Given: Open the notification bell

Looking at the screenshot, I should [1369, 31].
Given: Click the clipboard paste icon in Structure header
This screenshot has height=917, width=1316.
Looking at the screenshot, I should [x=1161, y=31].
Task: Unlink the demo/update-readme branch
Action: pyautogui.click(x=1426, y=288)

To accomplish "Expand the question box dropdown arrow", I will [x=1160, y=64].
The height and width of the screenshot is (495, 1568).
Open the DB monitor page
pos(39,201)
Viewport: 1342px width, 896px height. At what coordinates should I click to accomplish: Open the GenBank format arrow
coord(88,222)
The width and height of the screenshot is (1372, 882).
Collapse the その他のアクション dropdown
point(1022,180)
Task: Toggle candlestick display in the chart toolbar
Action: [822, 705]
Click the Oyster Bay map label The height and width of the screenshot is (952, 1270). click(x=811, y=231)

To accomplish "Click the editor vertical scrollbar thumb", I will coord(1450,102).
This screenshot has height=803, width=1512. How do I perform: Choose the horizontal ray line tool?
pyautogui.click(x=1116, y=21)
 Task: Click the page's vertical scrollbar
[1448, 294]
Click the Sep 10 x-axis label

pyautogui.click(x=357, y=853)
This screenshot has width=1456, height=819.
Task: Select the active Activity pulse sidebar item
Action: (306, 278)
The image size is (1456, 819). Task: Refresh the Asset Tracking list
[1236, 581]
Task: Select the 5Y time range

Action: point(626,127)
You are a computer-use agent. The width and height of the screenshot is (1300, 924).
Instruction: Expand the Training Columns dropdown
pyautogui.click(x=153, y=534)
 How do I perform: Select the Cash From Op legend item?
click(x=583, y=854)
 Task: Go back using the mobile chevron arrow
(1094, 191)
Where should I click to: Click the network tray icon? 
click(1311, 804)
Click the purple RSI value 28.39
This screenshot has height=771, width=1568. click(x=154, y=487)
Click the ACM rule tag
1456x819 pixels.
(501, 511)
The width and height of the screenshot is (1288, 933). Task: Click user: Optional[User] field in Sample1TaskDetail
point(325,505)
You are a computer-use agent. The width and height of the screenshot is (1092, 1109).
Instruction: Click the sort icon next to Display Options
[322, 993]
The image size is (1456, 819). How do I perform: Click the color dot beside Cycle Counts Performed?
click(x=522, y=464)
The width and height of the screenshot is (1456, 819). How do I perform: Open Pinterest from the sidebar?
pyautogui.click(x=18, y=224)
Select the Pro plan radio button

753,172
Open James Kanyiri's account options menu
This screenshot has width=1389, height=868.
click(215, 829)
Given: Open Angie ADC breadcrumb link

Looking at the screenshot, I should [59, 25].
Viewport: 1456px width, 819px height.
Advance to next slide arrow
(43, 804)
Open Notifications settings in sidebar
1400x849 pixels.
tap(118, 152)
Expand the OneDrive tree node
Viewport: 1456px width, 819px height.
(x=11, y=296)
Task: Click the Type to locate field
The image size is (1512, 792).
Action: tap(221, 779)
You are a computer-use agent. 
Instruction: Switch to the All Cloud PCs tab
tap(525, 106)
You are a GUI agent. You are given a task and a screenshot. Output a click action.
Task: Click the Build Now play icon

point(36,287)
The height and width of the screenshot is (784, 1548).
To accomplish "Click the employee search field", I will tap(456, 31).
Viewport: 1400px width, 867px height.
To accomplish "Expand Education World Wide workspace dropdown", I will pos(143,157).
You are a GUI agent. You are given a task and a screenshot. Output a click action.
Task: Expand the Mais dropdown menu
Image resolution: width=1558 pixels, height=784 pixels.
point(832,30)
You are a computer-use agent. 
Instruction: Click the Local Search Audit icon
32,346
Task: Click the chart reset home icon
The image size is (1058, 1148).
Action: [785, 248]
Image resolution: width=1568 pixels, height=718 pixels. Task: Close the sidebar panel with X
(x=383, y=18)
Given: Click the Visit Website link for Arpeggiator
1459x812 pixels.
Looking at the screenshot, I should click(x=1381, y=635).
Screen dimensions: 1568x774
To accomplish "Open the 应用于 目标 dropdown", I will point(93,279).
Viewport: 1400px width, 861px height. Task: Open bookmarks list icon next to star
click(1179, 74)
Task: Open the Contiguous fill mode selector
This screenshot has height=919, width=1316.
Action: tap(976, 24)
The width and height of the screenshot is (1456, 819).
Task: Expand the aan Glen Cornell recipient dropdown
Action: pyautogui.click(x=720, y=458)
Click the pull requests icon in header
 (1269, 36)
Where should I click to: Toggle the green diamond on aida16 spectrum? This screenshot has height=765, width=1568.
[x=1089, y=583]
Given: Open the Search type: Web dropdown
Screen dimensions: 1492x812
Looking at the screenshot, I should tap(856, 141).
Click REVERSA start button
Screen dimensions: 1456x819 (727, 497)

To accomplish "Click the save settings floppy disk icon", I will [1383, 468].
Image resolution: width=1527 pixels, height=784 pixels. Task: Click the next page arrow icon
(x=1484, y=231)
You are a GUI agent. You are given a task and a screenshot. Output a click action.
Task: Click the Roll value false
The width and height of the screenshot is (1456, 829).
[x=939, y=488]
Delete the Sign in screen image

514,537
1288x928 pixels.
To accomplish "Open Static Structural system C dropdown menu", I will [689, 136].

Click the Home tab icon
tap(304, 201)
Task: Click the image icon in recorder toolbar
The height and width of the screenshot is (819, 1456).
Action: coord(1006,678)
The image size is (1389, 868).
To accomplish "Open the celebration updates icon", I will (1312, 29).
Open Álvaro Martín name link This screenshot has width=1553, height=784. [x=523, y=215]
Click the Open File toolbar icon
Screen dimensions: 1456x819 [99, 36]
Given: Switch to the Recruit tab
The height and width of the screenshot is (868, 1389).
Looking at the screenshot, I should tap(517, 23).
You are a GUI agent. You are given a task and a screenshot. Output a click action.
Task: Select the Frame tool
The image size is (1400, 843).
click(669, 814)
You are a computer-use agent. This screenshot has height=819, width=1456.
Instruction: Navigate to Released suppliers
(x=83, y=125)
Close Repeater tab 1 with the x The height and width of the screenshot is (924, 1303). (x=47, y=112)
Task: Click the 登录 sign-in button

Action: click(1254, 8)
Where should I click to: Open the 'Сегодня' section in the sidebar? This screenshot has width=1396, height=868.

********************

Could you return exactly the stretch of the data above that starts at the line with "Given: Click the Visit" and ends at the line with "Given: Open the Search type: Web dropdown", both lines included?

Given: Click the Visit Website link for Arpeggiator
1459x812 pixels.
Looking at the screenshot, I should click(x=1381, y=635).
Screen dimensions: 1568x774
To accomplish "Open the 应用于 目标 dropdown", I will point(93,279).
Viewport: 1400px width, 861px height. Task: Open bookmarks list icon next to star
click(1179, 74)
Task: Open the Contiguous fill mode selector
This screenshot has height=919, width=1316.
Action: tap(976, 24)
The width and height of the screenshot is (1456, 819).
Task: Expand the aan Glen Cornell recipient dropdown
Action: pyautogui.click(x=720, y=458)
Click the pull requests icon in header
 (1269, 36)
Where should I click to: Toggle the green diamond on aida16 spectrum? This screenshot has height=765, width=1568.
[x=1089, y=583]
Given: Open the Search type: Web dropdown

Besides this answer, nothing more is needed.